One of the plaintiffs in the Judy Brown case is Sue Pascoe, the widow of Ronnie Shakes. Ronnie was one of the most gifted writers in our field. This was one of his jokes: After twelve years of therapy my psychiatrist said something that brought tears to my eyes. He said, 'No hablo ingles.'

Ronnie died in the 1980’s. And Judy Brown is still using his jokes to depositar dinero en un banco. I’m still all about the Spanish, socio.

Sidebar: When I first got to LA, I was sitting in a little café on Santa Monica Boulevard eating frozen yoghurt with my friend Sheila Kay (BIBing, sorry) when this girl walked up to me and said, “Aren’t you Suzy Soro?”
“I know all your jokes!”
“Oh yeah?” How could she know my jokes? Not to mention recognize me. I had just moved to Hollywood and hadn’t done more than one or two TV shows. Shows like Caroline’s Comedy Hour that three people watched.
“I take standup classes with Judy Brown and she makes us choose a comic we like and then we do their routines in class.” This girl had chosen me. I guess Judy Brown was one of the three people watching Caroline’s Comedy Hour.

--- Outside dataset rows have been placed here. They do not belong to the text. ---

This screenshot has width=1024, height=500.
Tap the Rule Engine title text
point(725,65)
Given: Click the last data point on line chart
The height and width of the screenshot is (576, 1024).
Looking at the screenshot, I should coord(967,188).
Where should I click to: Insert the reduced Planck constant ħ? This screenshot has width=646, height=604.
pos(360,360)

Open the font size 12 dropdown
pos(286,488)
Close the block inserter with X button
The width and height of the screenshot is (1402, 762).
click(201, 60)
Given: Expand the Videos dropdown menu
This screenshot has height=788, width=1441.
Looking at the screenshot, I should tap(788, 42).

When I wrote for a website here in L.A., I asked my lawyer to amend the one-sided contract the editor required me to sign. It didn’t allow me to keep either the content or the name of my column. It also demanded a five year no-compete clause. And in other news from the planet I Don’t Think So my attorney couldn’t take the case because he wasn’t familiar with Intellectual Property Law. He referred me to an IP attorney. These lawyers are in big demand because of the Internet and all the stealing and copyright infringement. Meanwhile, I just purloined Ronnie’s joke off a website and reprinted the AP article without permission. Apparently, I’m part of the problem. End of chat.

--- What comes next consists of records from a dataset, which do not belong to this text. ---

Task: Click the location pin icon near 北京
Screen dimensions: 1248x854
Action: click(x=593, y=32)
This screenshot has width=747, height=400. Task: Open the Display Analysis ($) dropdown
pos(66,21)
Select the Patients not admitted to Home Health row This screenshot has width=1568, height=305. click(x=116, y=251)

Leno, Others Sue Over Joke Book

The "Tonight Show" host and NBC Studios have sued humor editor Judy Brown and her publishers in U.S. District Court, claiming that her collection of joke books has profited from material filched from his standup routines. Leno and other comics, including Rita Rudner, are seeking unspecified damages and a permanent injunction against Brown's 19 books - mainly compilations of jokes by comedians including Ellen DeGeneres, Joan Rivers and Jerry Seinfeld, according to the lawsuit. "Her books credit the comedians who wrote the jokes, which only serves to make the copyright violations more egregious: The books sell precisely because they include jokes by famous comedians," the lawsuit claims. "Ms. Brown has even sent representatives to comedy clubs to record comedians' routines, so she can then copy the jokes into her books and profit from the original comedic works of others," according to the lawsuit. Brown's books include "The Funny Pages," "Funny You Should Know That" and "Joke Stew."

Spokeswoman Kathy Hilliard of Andrews McMeel Publishing, one of the publishers named in the lawsuit, declined to comment Thursday. She also declined to comment when asked how Brown could be contacted. Messages left at the offices of two other defendants, Sterling Publishing Co. Inc. and Rowman & Littlefield Inc., were not immediately returned. The lawsuit, filed Wednesday, says the plaintiffs contacted Brown and Andrews McMeel Publishing during the summer to request that they stop publication of any past and future "infringing works." "We never heard back from her," said Theodore Boutrous Jr., attorney for the plaintiffs. "We think there's a very important principle at stake: protecting intellectual property of the comedians," Boutrous said. "These jokes are products of a very careful choice of words." The other plaintiffs are comics Jimmy Brogan and Diane Nichols, and Sue Pascoe, wife of the late comedian Ronnie Shakes.

Copyright 2006 The Associated Press. The information contained in the AP news report may not be published, broadcast, rewritten or otherwise distributed without the prior written authority of The Associated Press.


  1. Wow, she gives vultures a bad name.

    You know, I think I used my five minutes MONTHS ago. Yet I keep talking.